Et Bloch en rajoute une couche : « Il m’est arrivé d’assister, quelquefois, aux assemblées de mon métier. Ces intellectuels ne s’entretenaient, presque jamais, je ne dirai pas que de gros sous, mais de petits sous. Ni le rôle de la corporation dans le pays, ni même son avenir matériel ne paraissaient exister pour eux. Les profits du présent bornaient impitoyablement leurs regards. »

Marc Bloch est ainsi fait. Il étudie la société française de 1940 avec la même acuité, la même équanimité sociologique qu’un village de la Picardie en 1340, qui bascule à reculons dans la guerre de Cent Ans.

Mais Marc Bloch ne fait pas qu’expliquer. Il est aussi croyant. Péguyste à sa manière mesurée. Un religieux, juif athée d’Alsace, de la Nation, celle de la Fête de la Fédération. Celle des trois Républiques successives. Son acte de foi, c’est le recours aux citoyens : « Les ressorts profonds de notre peuple sont intacts et prêts à rebondir », écrit-il à plusieurs reprises.

Si le peuple baisse la garde, c’est, insiste-t-il, la faute des chefs : « Mal instruits des ressources infinies d’un peuple resté beaucoup plus sain que des leçons empoisonnées ne les avaient inclinés à le croire, incapables, par dédain comme par routine, d’en appeler à temps à ses réserves profondes, nos chefs ne se sont pas seulement laissé battre.

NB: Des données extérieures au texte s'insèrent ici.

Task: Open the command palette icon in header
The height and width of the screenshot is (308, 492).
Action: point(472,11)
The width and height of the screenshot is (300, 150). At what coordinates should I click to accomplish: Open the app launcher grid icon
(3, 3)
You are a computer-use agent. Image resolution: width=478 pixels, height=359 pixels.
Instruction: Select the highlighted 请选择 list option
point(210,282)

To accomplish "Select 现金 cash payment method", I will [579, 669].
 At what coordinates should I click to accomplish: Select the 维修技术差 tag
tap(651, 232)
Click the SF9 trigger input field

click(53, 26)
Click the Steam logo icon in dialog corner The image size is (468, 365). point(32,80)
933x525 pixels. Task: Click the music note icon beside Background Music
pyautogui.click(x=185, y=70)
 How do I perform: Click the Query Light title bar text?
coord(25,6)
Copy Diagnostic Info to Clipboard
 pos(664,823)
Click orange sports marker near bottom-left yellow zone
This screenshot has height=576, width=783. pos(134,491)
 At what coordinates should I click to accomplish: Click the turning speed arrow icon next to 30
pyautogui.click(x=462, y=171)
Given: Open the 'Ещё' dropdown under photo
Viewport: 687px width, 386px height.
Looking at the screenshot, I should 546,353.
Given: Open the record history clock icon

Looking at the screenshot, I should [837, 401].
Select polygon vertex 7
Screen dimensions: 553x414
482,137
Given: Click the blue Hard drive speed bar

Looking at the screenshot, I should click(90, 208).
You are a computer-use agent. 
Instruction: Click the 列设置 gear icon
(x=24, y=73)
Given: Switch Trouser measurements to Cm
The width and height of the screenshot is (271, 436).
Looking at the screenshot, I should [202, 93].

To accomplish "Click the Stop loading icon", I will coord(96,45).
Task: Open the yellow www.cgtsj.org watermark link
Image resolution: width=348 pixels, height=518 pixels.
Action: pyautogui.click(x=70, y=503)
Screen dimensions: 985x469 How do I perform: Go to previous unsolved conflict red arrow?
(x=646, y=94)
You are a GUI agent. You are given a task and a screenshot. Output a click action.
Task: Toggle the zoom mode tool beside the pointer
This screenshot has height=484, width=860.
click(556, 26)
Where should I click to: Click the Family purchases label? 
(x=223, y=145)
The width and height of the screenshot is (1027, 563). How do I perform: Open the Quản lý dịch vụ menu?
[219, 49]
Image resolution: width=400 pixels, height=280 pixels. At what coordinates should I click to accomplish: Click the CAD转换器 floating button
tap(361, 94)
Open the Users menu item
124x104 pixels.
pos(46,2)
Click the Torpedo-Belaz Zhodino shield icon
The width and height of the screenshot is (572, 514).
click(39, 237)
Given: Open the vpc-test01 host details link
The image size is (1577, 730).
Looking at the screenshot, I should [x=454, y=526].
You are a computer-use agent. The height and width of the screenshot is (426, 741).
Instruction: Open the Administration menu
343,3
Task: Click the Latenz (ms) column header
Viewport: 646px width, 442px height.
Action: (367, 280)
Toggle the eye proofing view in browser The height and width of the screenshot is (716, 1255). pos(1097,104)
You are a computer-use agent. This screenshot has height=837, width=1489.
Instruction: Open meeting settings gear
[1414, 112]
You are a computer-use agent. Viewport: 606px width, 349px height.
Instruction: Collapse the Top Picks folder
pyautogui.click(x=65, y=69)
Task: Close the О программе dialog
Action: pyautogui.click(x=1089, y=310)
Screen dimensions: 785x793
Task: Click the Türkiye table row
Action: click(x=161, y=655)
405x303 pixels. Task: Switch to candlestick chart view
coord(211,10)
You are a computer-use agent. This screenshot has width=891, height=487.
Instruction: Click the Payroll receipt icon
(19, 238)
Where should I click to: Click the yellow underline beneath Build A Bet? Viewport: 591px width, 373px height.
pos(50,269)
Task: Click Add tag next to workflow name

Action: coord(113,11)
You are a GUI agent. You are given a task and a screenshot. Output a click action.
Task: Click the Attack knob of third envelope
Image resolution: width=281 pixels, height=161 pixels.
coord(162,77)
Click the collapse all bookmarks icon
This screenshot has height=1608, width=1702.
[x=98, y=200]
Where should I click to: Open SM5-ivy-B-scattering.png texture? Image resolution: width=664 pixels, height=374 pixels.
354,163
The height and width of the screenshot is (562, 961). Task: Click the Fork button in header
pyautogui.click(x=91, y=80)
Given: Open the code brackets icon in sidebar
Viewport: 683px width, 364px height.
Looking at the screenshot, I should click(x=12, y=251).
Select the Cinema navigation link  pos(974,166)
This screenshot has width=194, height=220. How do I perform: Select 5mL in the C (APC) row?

Ils ont estimé très tôt naturel d’être battus. »

Le secret de L’Étrange défaite serait là. Marc Bloch en est toujours l’historien diagnostiqueur et le possible thaumaturge. Il faut donc le lire et le relire à haute voix. Reste à trouver les intercesseurs pour retrouver l’oreille des citoyens. Reste aux uns et aux autres à pratiquer une même grammaire. Un élan qui les dépasse. Une confiance. « Notre peuple mérite qu’on se fie à lui et qu’on le mette dans la confidence. »

À l’heure des périls, ce n’est pas une mince affaire de réapprendre à parler une langue véhiculaire commune dans une société bien plus que divisée : émiettée et tronçonnée. On disait, c’est vrai, à peu près la même chose dans les années trente. Mais il n’est pas sûr que l’on ait aujourd’hui beaucoup plus de temps pour procéder au casting des candidats fédérateurs.